This is the age of field experiments but too few of these experiments take place in cities. Yes, I know about MTO and I'm glad it increased happiness and reduced stress levels for those in the treatment group but that is only the tip of the iceberg. Yes, energy economists are randomizing incentives to nudge households to change their electricity demand patterns but that isn't an "urban economics" field experiment.
1. I want to see researchers randomizing the cash amount given to people for housing vouchers to see how households tradeoff neighborhood quality for the size of the housing unit.
2. I want to see researchers randomize admissions letters among the waitlist to elite public schools to see how far households are willing to ship their kid on a bus to go to a good school (or whether they move to be closer to the school they have been assigned to).
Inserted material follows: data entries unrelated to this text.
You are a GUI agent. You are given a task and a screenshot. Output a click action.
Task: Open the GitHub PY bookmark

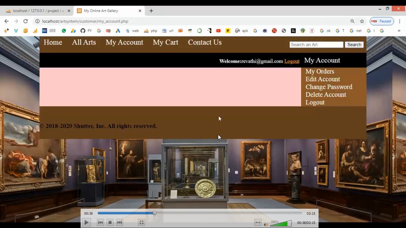coord(86,31)
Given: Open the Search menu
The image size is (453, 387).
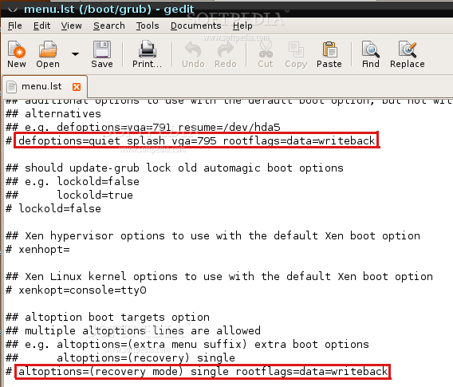Looking at the screenshot, I should click(109, 26).
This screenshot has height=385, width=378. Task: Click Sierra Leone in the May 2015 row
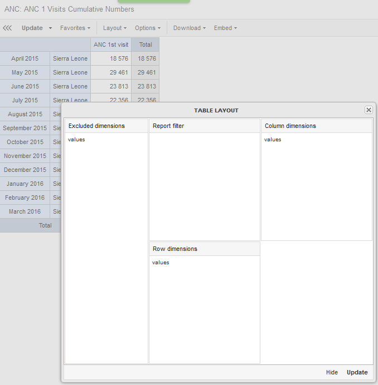(x=70, y=72)
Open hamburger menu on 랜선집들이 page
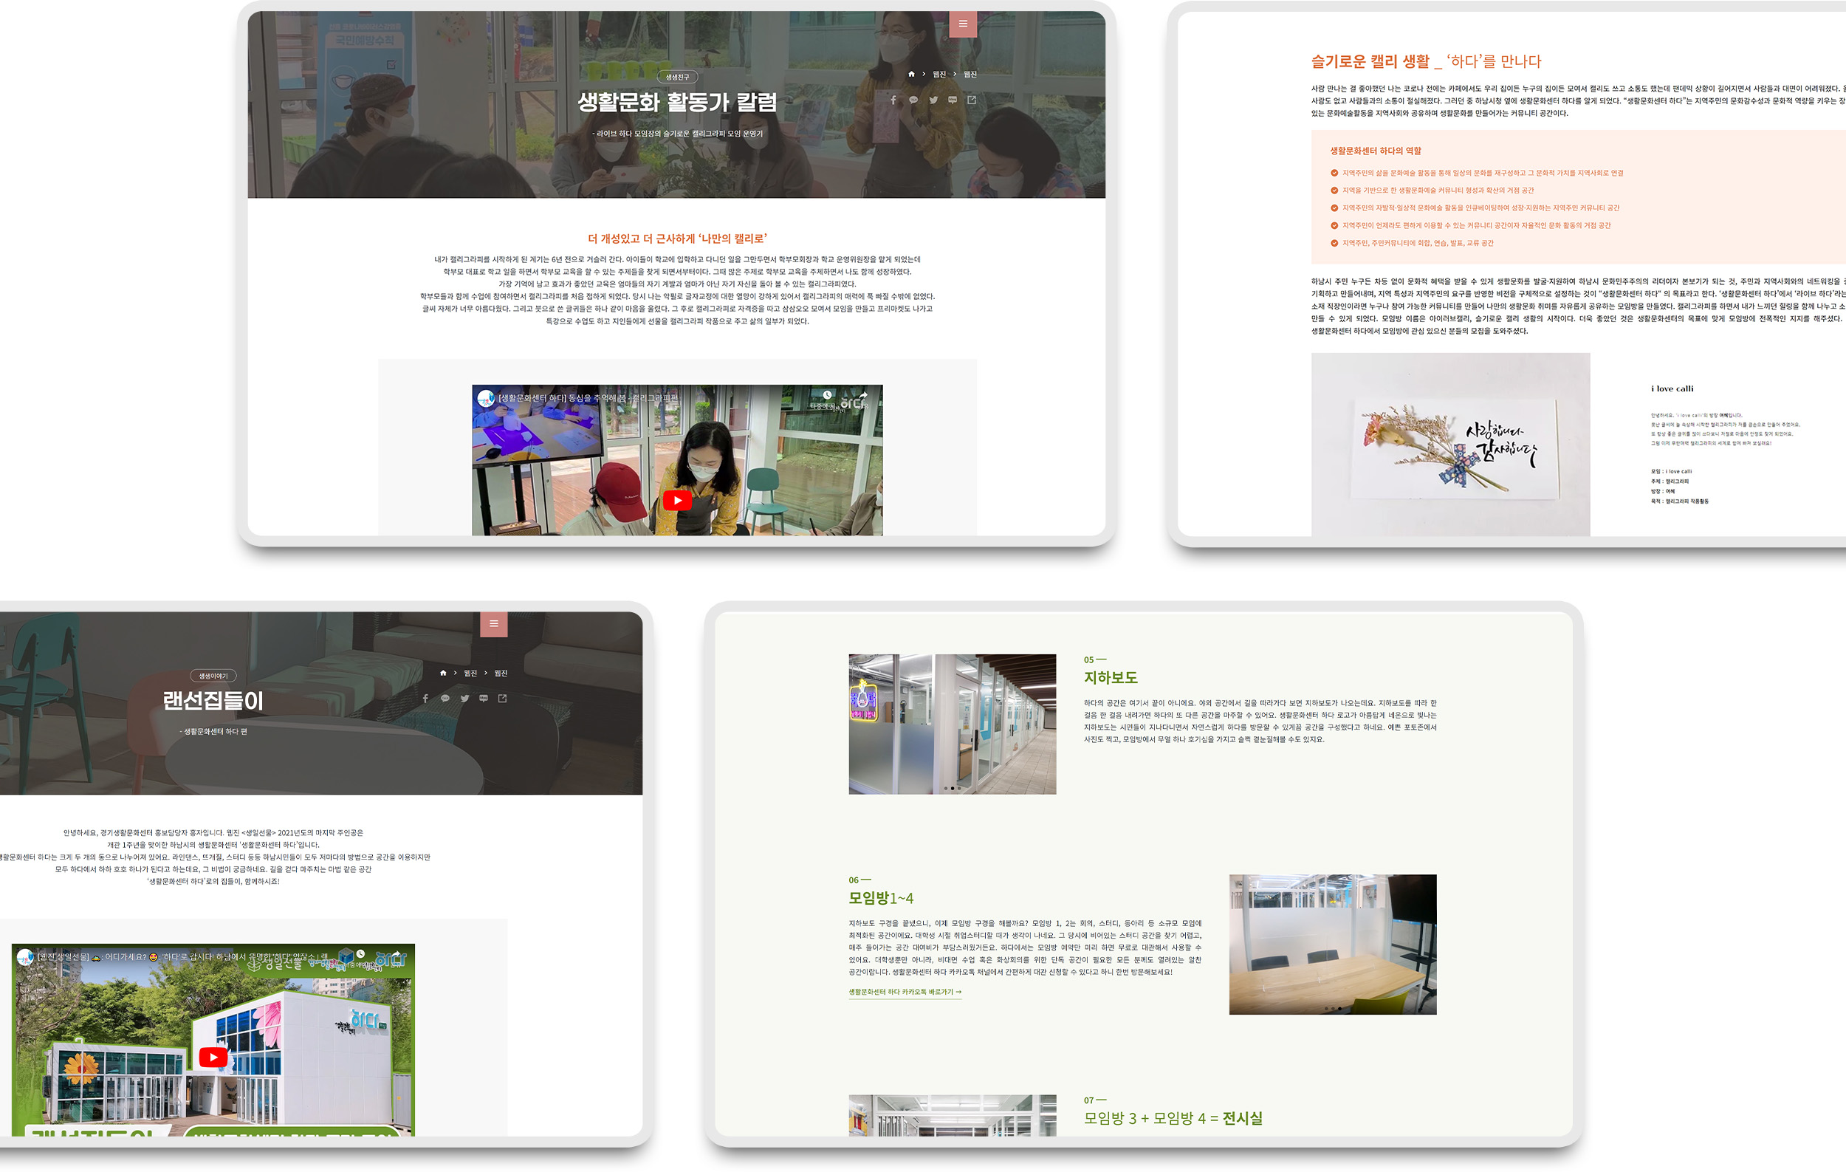Viewport: 1846px width, 1172px height. [x=494, y=623]
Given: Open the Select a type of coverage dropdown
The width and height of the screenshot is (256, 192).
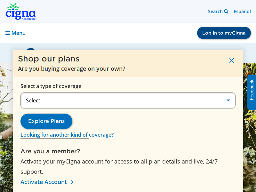Looking at the screenshot, I should [x=128, y=100].
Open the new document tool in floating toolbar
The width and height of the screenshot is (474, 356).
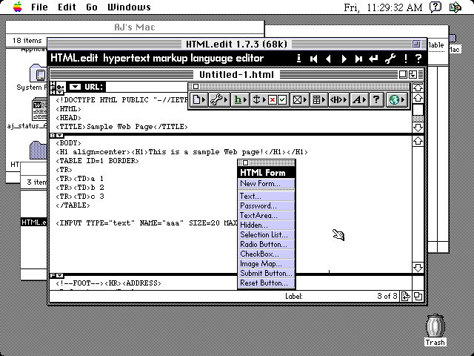(198, 99)
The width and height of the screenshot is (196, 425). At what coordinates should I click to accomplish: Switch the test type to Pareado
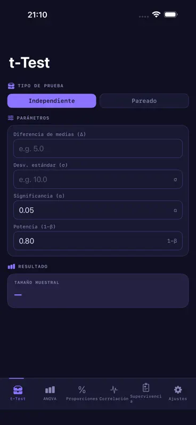[x=144, y=101]
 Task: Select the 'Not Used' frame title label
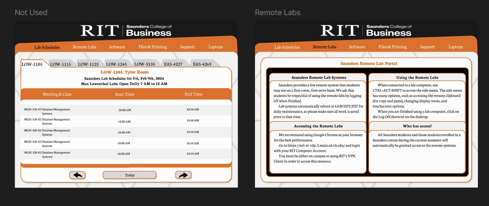click(x=31, y=12)
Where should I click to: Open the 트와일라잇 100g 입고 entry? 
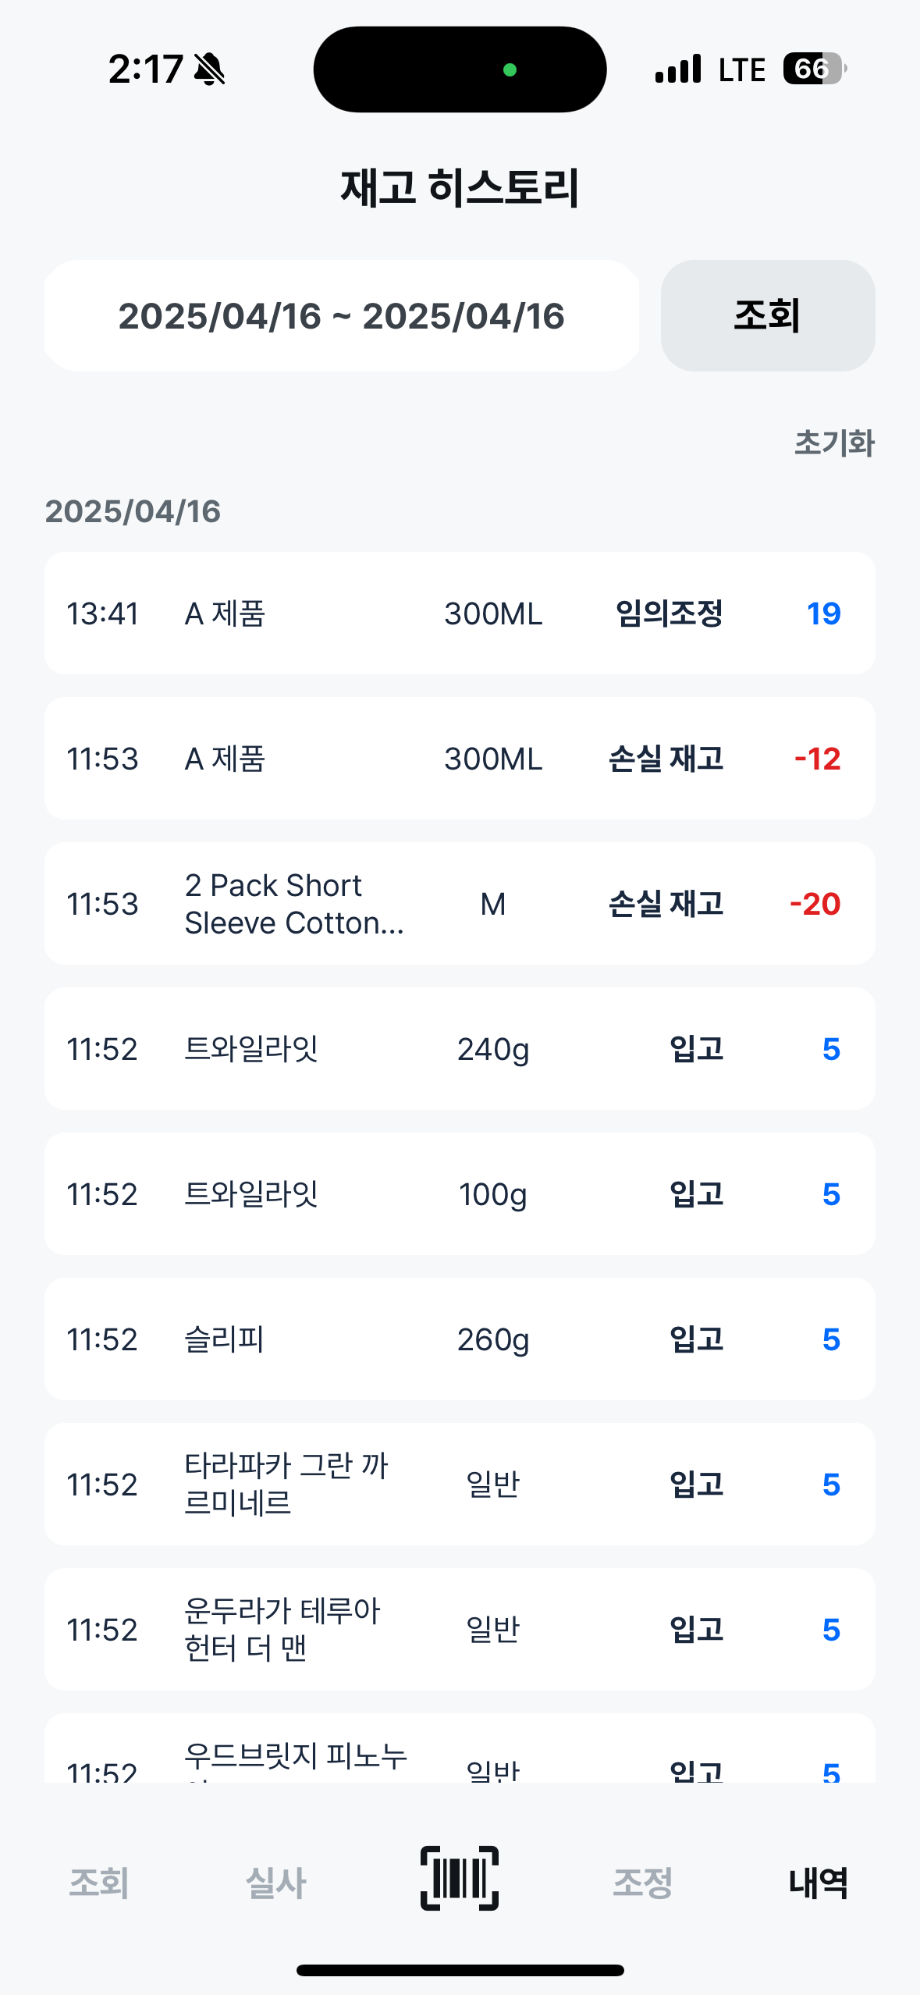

3. I want to see researchers take random pollution readings and report these pollution levels to households to test whether such information changes self protection investments by at risk families.
4. I want to see public transit systems that have metro card systems run a pricing experiment where they announce a week ahead what the price of public transit will be the next week and then randomize the price that will be charged. This will yield a short run demand curve that can be compared to contingent valuation hypothetical estimates.
Since I don't know of anyone actually running these experiments, I will have to do my own field work. Over the next couple of weeks, I will be in Barcelona, New York City and Boston. For those folks who know something about Barcelona, please email me what excitement there is in this town that a staid 46 year old might enjoy.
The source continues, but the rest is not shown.